Yield: Mocephus’s close call
This is one of my favorite times of the year — when the profusion of fall prairie wildflowers are widely in bloom. The yellows (regular old sunflowers, Maximillian sunflowers, and all the other types of sunflowers, the broomweed, and even dandelions) and the purples (led by the blazing stars in every pasture) make for memorable viewing by those of us who love the Flint Hills. The beauty of fall prairie colors easily match those of spring.
The fall fruit harvest is in full swing. Ol’ Nevah and I have frozen our apple crop and today we canned 21 quarts of pears that were generously given to us by the “Mocephus Clan.”
And, speaking of my friend Mocephus, I’m lucky to have him speaking to me at all after what I caused to happen to him. Here’s what happened. I had a boat trailer project underway and I needed two lengths of oilfield sucker rods. As it happened, Mocephus had some on hand — all we needed to do wuz cut it to length.
I proposed to cut the steel with a hacksaw, but Mocephus suggested an easier way wuz to use his power circular cutter. So, we laid the sucker rod out on a couple of sawhorses and Mo put the cutter to the metal amidst a shower of sparks.
Well, as bad luck would have it, one of the sparks flew up into his face and ignited the oxygen tube he uses frequently to help his breathing. Instantaneously, a flame ignited around his nose and, despite his swift action, the flames seared parts of the inside of his nostrils.
Luckily, no permanent damage wuz done, but it took more than a week of recovery.
As Mo’s wife sagely, and wittily, commented, some good could come of the accident if Mo agreed to be a poster child for supplemental oxygen safety.
All in all, it wuz a safety lesson well learned by both of us. We’re both thankful that it wuzn’t much worse.
After searching the community for a good place to dove hunt, I finally discovered a population using a little pond not a quarter of a mile from Damphewmore acres.
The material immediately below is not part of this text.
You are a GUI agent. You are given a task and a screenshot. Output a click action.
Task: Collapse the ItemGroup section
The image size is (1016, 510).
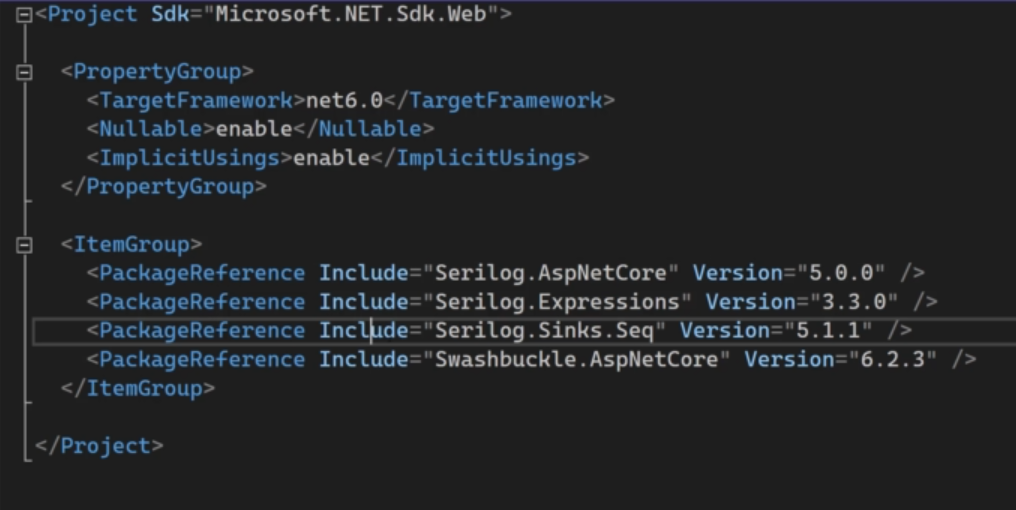pos(24,245)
I hunted it one evening with two young men neighbors and we harvested 15 doves and got my young bird dog, Mandy, some useful retrieving lessons.
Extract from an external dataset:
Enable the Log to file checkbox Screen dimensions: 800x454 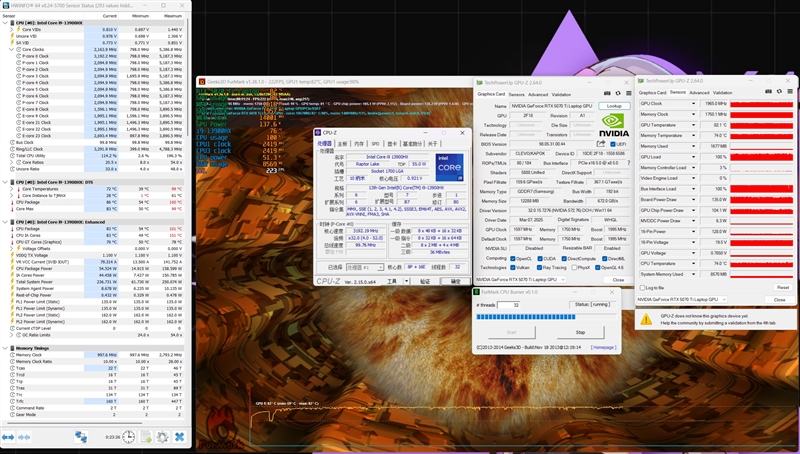[642, 288]
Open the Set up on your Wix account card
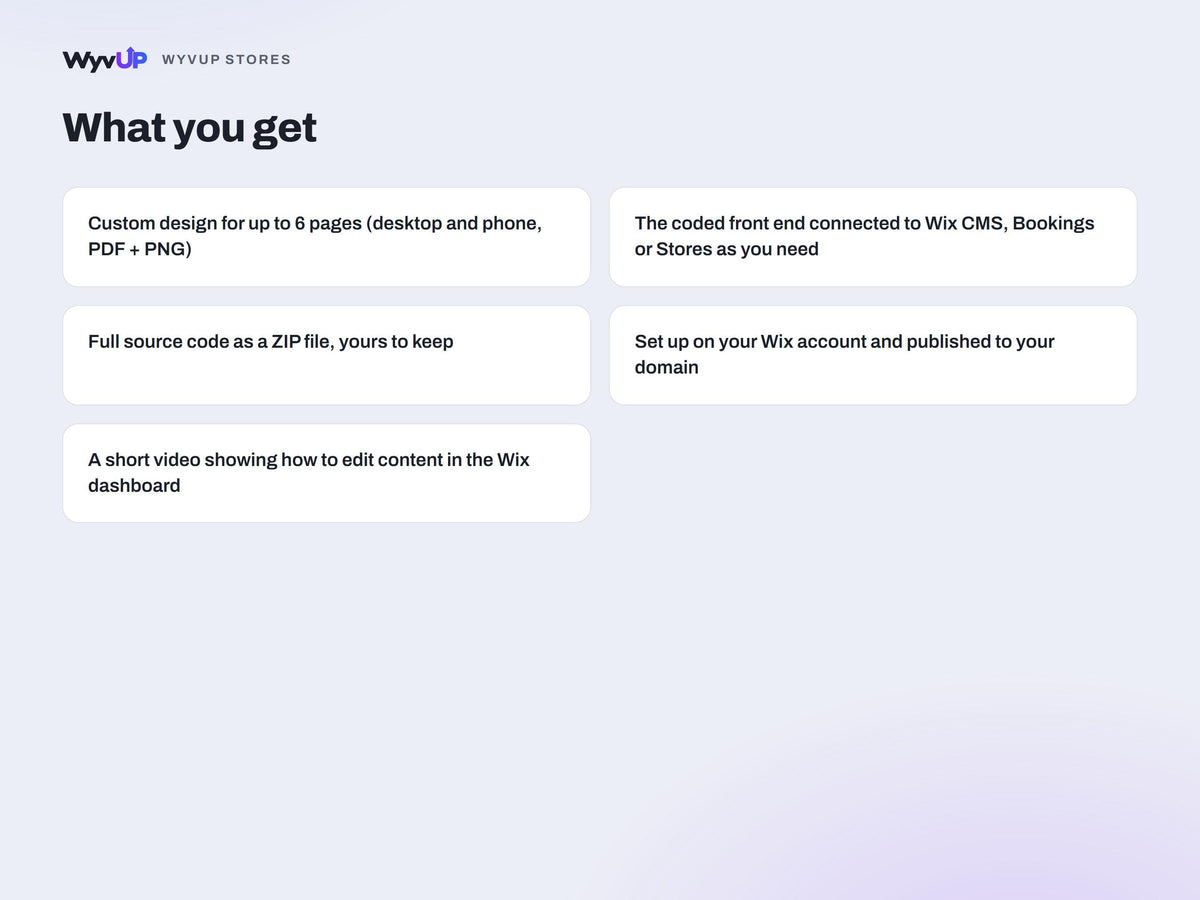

The next evening, I hunted the pond by myself and the doves played peek-a-boo with me and I wuz nearly skunked.
A long-time friend and construction professional from Wamego, Kan., ol’ Sawn Hammer, whom I had never fished with, drove down this week for a few hours of fishing. It wuz just one of those forgettable afternoons on the water. We caught only four small fish in three hours.
But. we made up for our lack of fishing success by spending hours gabbing and telling tales while imbibing our favorite beverage. I think that wuz more enjoyable than good fishing.
Last weekend ol’ Nevah and I attended a football game at my alma mater, Bea Wilder U. We stayed overnight at our daughter’s home and attended the morning game the next day.
The ol’ alma mater made it worth the trip — and worth enduring the excessively loud stadium noise — by trouncing the opposing team.
It’s hard to tell a true story without my good buddy Willie Jay from Mt. Vernon, Mo., having a story to top it. You’ll recall that last week, I mentioned retrieving a 40-pound waterlogged hedge post with my fishing line. Well, Willie Jay topped it with this story:
“Milo, I got a better one than that. Me, dad and a good buddy were trolling for spoonbill cats. My buddy caught a real Wizard that really put up a fight on a 6-foot hackberry pole that my dad, H.C., crafted long ago. He had on 100-pound test braided line, plus the stream flow was probably 5 mph. The way that fish acted, we knew it was big. So, we boated over a gravel bar to pull in the whopper.
“When he landed it, it was a 24-inch old Wizard push lawnmower. My buddy said he enjoyed that fight as much as if it had been a real whopper. We’ve had a lot of laughs about it over the years. He says if it was to do over, he’d have it mounted and hung it over the shop door.”
What can I say is that fishing line story beats mine hands down.
It’s been a while since I’ve reported on an escapade about my ol’ Asbury, Mo., buddy, A.C. Doocey. It seems that A.C. got grounded by the cops and had to resort to bicycle transportation. When I called him recently, he told me this story:
“Milo, I went to the liquor store Friday afternoon on my bicycle. I bought a bottle of wine and put it in the bicycle basket. As I was about to leave, I thought to myself that if I fell off the bicycle, the bottle would break. So I drank all the wine before I cycled home. It turned out to be a very good decision because I fell off my bicycle seven times on the way home.”
Here’s a closing political limerick:
A tin-pot dictator named Kim.
Let his ego get the better of him.
So he unleashed a nuke,
And it wasn’t a fluke.
Now his people hear only the “Kim Hymn.”